PROBLEM TO SOLVE
Reproduce the material verbatim from the line containing "Open dropdown arrow next to Run button" through the line containing "coord(31,232)", including both of those lines.

EXERCISE INPUT
---+---
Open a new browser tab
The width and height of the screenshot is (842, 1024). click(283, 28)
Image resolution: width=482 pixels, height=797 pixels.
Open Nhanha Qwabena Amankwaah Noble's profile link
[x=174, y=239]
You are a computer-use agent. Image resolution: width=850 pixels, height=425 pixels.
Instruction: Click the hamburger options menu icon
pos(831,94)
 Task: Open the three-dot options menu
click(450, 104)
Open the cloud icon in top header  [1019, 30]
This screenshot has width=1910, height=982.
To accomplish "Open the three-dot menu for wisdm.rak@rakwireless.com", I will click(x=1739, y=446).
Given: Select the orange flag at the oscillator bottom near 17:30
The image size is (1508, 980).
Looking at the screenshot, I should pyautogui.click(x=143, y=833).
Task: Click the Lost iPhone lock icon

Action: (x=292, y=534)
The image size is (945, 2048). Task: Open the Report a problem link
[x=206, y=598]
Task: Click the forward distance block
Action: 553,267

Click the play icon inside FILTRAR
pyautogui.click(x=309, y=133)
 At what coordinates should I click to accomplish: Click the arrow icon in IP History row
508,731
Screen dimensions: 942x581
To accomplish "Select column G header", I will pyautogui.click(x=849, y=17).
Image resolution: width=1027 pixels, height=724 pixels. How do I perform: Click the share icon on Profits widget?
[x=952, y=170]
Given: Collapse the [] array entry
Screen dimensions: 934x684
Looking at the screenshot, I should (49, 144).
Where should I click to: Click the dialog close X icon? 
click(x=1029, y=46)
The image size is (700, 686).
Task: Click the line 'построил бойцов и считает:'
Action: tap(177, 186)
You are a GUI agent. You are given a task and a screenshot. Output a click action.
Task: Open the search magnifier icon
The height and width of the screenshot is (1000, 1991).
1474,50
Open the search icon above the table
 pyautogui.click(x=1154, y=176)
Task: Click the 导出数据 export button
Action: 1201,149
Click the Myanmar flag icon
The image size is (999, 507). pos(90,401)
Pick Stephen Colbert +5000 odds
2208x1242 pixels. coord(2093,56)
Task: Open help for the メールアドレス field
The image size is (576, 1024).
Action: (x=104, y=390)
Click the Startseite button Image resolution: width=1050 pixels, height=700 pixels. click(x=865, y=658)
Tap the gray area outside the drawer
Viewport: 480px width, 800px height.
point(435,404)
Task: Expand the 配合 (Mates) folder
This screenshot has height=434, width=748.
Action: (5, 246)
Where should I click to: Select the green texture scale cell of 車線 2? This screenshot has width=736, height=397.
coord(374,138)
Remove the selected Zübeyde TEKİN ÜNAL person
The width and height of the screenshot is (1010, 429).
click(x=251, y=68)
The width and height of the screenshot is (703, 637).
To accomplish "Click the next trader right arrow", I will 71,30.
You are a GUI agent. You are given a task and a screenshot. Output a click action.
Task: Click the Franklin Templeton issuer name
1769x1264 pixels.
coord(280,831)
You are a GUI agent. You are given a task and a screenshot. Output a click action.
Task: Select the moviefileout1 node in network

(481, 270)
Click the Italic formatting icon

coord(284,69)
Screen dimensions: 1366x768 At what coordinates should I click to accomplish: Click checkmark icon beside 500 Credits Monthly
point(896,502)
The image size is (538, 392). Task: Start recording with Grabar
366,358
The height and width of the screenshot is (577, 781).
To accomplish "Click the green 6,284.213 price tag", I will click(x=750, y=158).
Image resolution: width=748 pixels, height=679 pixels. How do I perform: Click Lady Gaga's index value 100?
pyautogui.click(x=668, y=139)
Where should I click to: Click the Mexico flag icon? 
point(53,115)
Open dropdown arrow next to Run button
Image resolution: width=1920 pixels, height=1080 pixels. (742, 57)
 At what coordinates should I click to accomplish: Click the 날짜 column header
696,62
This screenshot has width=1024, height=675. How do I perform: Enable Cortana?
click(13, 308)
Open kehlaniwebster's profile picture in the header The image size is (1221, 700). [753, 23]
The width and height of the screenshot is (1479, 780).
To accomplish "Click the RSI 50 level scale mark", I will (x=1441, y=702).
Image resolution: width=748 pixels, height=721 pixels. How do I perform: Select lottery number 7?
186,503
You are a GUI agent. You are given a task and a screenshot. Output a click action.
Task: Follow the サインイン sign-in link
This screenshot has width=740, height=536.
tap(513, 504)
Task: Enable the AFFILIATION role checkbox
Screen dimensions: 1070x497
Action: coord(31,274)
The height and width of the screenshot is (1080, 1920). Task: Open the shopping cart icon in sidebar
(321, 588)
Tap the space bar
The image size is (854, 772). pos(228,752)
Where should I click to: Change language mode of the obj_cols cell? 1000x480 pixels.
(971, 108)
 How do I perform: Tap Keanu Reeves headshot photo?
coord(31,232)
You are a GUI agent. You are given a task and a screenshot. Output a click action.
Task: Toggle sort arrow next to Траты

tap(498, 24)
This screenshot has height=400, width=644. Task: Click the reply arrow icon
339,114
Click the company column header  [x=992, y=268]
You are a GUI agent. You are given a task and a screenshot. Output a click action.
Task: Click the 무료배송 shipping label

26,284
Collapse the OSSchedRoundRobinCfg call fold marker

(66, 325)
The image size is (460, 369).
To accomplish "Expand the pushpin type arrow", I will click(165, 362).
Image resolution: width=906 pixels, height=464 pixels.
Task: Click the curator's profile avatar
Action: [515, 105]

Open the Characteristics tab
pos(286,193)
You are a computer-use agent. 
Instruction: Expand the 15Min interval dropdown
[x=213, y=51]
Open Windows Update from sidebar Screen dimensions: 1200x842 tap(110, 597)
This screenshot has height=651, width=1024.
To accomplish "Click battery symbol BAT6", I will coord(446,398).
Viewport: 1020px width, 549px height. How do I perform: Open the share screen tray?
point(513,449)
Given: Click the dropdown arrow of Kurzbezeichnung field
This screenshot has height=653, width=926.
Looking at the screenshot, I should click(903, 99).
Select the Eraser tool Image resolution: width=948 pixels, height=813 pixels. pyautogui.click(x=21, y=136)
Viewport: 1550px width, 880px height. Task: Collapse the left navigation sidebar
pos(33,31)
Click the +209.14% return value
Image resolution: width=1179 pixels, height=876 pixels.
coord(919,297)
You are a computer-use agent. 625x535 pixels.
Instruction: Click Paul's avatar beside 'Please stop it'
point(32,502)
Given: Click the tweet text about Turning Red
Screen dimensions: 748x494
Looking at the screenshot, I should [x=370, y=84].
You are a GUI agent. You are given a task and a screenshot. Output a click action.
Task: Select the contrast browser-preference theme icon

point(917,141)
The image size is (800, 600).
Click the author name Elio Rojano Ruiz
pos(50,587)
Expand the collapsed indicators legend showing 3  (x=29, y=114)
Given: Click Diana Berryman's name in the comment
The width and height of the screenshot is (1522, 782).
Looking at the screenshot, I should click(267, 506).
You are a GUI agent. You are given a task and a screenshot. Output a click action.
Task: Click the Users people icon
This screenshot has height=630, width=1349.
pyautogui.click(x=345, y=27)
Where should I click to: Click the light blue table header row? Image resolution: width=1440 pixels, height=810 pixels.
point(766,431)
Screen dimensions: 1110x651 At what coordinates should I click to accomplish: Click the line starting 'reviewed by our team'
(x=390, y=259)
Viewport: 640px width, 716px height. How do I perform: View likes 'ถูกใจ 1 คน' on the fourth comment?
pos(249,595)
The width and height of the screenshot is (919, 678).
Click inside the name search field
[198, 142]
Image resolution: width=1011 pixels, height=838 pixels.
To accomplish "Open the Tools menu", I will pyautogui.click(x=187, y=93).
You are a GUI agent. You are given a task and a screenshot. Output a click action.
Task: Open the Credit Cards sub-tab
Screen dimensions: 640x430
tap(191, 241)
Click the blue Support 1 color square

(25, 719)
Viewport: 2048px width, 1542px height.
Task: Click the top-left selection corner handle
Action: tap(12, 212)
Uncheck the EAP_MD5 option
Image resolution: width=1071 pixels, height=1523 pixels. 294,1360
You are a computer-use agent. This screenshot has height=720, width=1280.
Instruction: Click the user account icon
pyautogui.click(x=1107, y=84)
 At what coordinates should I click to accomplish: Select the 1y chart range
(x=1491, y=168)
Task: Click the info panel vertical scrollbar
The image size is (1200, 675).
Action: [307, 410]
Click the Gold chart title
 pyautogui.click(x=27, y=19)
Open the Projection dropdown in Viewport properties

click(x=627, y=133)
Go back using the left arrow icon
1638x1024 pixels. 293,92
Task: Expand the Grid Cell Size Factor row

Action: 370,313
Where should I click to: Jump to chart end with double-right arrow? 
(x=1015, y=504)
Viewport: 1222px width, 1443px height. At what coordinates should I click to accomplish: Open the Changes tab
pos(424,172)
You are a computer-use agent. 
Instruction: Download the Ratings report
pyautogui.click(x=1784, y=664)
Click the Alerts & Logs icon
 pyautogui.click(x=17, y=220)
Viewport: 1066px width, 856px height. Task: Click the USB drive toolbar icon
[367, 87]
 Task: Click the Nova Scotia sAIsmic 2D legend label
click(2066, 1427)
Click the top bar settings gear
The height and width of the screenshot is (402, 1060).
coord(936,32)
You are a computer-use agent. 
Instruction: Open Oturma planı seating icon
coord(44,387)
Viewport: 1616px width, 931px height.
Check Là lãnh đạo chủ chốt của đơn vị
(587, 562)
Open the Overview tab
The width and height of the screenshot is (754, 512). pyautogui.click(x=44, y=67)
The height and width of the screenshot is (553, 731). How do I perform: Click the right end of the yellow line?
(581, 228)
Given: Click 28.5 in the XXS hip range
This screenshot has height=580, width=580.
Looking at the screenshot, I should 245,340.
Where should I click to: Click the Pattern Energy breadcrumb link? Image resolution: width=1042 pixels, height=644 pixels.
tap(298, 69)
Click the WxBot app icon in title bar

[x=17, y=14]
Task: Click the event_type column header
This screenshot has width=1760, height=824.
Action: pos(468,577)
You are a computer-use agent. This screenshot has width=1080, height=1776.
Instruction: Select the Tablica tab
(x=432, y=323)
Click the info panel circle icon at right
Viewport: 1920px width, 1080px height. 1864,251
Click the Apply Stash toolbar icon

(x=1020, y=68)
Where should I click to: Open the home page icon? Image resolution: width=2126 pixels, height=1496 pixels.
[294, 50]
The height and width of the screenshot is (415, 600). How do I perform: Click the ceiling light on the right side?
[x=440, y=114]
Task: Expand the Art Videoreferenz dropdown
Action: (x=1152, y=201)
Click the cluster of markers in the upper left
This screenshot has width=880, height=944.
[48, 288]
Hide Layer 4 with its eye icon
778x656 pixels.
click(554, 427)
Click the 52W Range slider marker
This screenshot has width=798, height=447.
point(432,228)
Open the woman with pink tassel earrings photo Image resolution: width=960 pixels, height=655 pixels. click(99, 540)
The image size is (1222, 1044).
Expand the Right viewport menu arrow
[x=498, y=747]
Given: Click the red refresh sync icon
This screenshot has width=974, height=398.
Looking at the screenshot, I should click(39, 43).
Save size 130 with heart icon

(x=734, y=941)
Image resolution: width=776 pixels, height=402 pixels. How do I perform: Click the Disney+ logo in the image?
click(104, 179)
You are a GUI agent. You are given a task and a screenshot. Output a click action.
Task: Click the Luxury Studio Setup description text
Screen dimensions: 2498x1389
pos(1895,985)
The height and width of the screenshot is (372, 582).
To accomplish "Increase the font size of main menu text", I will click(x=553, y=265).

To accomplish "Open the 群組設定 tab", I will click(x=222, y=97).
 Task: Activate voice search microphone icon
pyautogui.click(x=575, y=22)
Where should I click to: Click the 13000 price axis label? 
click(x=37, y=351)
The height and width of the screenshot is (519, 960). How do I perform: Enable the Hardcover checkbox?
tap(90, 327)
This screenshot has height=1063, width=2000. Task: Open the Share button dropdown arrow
---+---
OUTPUT FOR THIS TASK
Open dropdown arrow next to Run button
Image resolution: width=1920 pixels, height=1080 pixels. (742, 57)
 At what coordinates should I click to accomplish: Click the 날짜 column header
696,62
This screenshot has width=1024, height=675. How do I perform: Enable Cortana?
click(13, 308)
Open kehlaniwebster's profile picture in the header The image size is (1221, 700). [753, 23]
The width and height of the screenshot is (1479, 780).
To accomplish "Click the RSI 50 level scale mark", I will (x=1441, y=702).
Image resolution: width=748 pixels, height=721 pixels. How do I perform: Select lottery number 7?
186,503
You are a GUI agent. You are given a task and a screenshot. Output a click action.
Task: Follow the サインイン sign-in link
This screenshot has width=740, height=536.
tap(513, 504)
Task: Enable the AFFILIATION role checkbox
Screen dimensions: 1070x497
Action: coord(31,274)
The height and width of the screenshot is (1080, 1920). Task: Open the shopping cart icon in sidebar
(321, 588)
Tap the space bar
The image size is (854, 772). pos(228,752)
Where should I click to: Change language mode of the obj_cols cell? 1000x480 pixels.
(971, 108)
 How do I perform: Tap Keanu Reeves headshot photo?
coord(31,232)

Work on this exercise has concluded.